MicroRNAs (miRNAs)-non-coding RNAs of 19 to 25 nucleotides in length that regulate gene expression through sequence-specific base pairing on the 3’ untranslated regions of target mRNA with subsequent translational inhibition or mRNA degradation [121]-were shown to target DNMTs. In particular, in lung cancer, the direct targeting of DNMT3A and DNMT3B by the miR-29 family was found to promote aberrant DNA hypomethylation and reactivation of the hypermethylated tumor suppressor genes FHIT and WWOX [122]. It was also demonstrated that miR-29b induced reexpression of the silenced tumor suppressor genes p15 and ESR1 in acute myeloid leukemia through direct targeting of DNMT3A and DNMT3B and indirect targeting of DNMT1 [123]. These results, therefore, suggest a potential development of miRNA-based approaches for efficiently targeting DNMTs in malignant cells.

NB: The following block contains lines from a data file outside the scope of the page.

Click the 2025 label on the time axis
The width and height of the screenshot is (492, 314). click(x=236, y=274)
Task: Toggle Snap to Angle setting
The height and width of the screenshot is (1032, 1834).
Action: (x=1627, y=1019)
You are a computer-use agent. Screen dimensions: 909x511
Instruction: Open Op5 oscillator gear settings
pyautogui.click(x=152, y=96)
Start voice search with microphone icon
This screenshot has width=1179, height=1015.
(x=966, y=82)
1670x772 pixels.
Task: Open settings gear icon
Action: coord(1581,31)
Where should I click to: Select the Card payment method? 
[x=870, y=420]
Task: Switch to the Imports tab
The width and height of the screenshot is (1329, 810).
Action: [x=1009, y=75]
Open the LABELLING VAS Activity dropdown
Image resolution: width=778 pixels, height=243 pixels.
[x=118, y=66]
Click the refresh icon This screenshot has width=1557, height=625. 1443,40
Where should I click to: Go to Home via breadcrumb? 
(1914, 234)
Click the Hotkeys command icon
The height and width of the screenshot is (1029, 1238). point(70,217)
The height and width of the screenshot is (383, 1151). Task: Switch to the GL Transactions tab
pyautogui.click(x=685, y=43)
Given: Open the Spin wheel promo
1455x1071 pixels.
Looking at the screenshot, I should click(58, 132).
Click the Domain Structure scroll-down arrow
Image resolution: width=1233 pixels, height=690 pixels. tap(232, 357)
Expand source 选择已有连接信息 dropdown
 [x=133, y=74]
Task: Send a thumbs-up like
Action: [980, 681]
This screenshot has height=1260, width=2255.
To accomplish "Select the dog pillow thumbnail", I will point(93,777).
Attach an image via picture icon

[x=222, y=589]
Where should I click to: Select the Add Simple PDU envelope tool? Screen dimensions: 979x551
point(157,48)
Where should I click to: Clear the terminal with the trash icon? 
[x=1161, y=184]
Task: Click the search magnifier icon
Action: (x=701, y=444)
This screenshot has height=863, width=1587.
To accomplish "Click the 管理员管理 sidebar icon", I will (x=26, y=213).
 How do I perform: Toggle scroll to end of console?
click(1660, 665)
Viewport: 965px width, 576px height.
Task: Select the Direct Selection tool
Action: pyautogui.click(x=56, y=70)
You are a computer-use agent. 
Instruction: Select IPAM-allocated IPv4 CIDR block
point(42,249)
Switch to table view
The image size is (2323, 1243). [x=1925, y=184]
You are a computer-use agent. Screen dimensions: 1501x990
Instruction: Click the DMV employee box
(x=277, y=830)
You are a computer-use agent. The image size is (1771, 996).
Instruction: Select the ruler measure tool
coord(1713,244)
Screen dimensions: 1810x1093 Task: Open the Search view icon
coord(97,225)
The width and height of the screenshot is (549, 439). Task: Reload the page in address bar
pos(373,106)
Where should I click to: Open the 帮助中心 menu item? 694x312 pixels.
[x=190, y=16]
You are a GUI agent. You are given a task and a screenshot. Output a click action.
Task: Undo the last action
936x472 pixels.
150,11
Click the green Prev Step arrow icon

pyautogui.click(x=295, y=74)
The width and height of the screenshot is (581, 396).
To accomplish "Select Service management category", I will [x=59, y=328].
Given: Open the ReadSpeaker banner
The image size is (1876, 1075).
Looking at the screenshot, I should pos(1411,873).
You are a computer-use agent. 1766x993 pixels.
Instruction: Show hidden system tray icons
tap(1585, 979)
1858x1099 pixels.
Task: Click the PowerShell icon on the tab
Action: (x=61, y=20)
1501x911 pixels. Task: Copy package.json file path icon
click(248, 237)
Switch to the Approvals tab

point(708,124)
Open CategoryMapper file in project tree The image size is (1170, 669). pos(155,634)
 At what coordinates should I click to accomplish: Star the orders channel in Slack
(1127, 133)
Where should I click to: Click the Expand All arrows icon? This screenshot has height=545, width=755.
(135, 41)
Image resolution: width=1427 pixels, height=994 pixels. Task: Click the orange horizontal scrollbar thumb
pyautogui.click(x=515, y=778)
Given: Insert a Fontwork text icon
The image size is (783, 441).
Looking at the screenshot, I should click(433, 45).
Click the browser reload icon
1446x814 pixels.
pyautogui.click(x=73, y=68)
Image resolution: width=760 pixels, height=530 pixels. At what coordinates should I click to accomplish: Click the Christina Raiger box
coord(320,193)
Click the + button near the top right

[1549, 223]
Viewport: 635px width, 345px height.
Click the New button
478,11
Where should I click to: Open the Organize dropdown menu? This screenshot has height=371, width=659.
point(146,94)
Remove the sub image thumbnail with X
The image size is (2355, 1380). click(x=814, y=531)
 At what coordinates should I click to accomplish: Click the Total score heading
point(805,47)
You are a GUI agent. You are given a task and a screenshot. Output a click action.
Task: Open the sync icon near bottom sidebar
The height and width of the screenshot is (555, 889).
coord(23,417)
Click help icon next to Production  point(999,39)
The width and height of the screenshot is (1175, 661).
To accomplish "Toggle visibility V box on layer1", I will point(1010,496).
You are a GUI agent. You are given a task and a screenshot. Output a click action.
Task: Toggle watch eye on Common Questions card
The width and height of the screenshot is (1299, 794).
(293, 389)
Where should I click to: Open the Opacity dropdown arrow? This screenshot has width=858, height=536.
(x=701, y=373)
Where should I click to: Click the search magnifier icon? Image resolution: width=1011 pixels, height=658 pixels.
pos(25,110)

As was discussed previously, there is an interdependent relationship between DNA methylation and chromatin modifying proteins. This association between the epigenetic pathways encouraged the development of combinatorial therapies that target multiple components of the epigenetic machinery. It was demonstrated that DNA and HDAC inhibitors act synergistically to reactivate tumor suppressor genes [124-126]. The DNMT inhibitor 5-aza-2’-deoxycytidine was also observed to reduce G9A and H3K9 dimethylation levels leading to reactivation of metastatic suppressor genes [127]. Moreover, it was shown that HDAC inhibitors decreased stability of DNMT3B mRNA and down-regulation of de novo DNA methyltransferase activity in human endometrial cancer cells [128]. The HDAC inhibitor depsipeptide induced reactivation of a variety of tumor suppressor gene promoters in lung, colon and pancreatic cancer cells by inhibiting expression of DNMT1 and G9a [129].

CONCLUDING REMARKS

Cancer is a polyepigenetic disease. Aberrant epigenetic silencing of tumor suppressor genes by CpG island promoter hypermethylation plays an important role in the pathogenesis of cancer. This review has focused on DNA methylation aberrations and the proteins that catalyze the methylation process in tumor cells. The potential reversibility of CpG island hypermethylation and re-activation of tumor suppressor and pro-apoptotic gene expression along with key control pathways in cancer cells presents attractive clinical possibilities. DNMT inhibitors represent promising anti-tumor therapeutics. The tumor profiles of CpG island hypermethylation provide useful biomolecular markers which allow the design of anti-cancer drugs that specifically target certain hypermethylation-silenced genes. Additional studies are required for further unravelling the role of DNMTs in the regulation of cancer-relevant genes expression.

Table 1

Genes Silenced by Promoter Hypermethylation

Pathway	Genes
Cell cycle regulation and apoptosis	p53, p73, Rb, p16INK4a, p15INK4b, p14ARF, HIC1, DAPK1, Caspase-8, APAF1, TMS-1 and RASSF1A
DNA-damage repair	O6-MGMT, hMLH1, GSTP1 and BRCA1
Tumor-cell invasion and metastasis	TIMP-3, APC, E-cadherin, H-cadherin, LK-B1, TSP-1, THBS-1, SFRP1, and VHL
Growth-factor response	SOCS-1, RARβ, AR, ER, PR, and PRLR

APAF1, apoptosis-associated factor 1; APC, adenomatous polyposis coli; AR, androgen receptor; BRCA1, breast carcinoma 1; DAPK1, death-associated protein kinase 1; ER, estrogene receptor; GSTP1, glutathione-S-transferase P1; HIC1, hypermethylated in cancer 1; O, O-methylguanine-DNA methyltransferase; PR, progesterone receptor; PRLR, prolactin receptor; RARβ, retinoic acid receptor beta; RASSF1A, RAS-associated-domain family protein 1A; Rb, retinoblastoma; SFRP1, secreted frizzled-related protein 1; SOCS-1, suppressor of cytosine signaling-1; THBS-1, thrombospondin-1; TIMP-3, tissue inhibitor of metallopreoteinase 3; VHL, von Hippel-Lindau.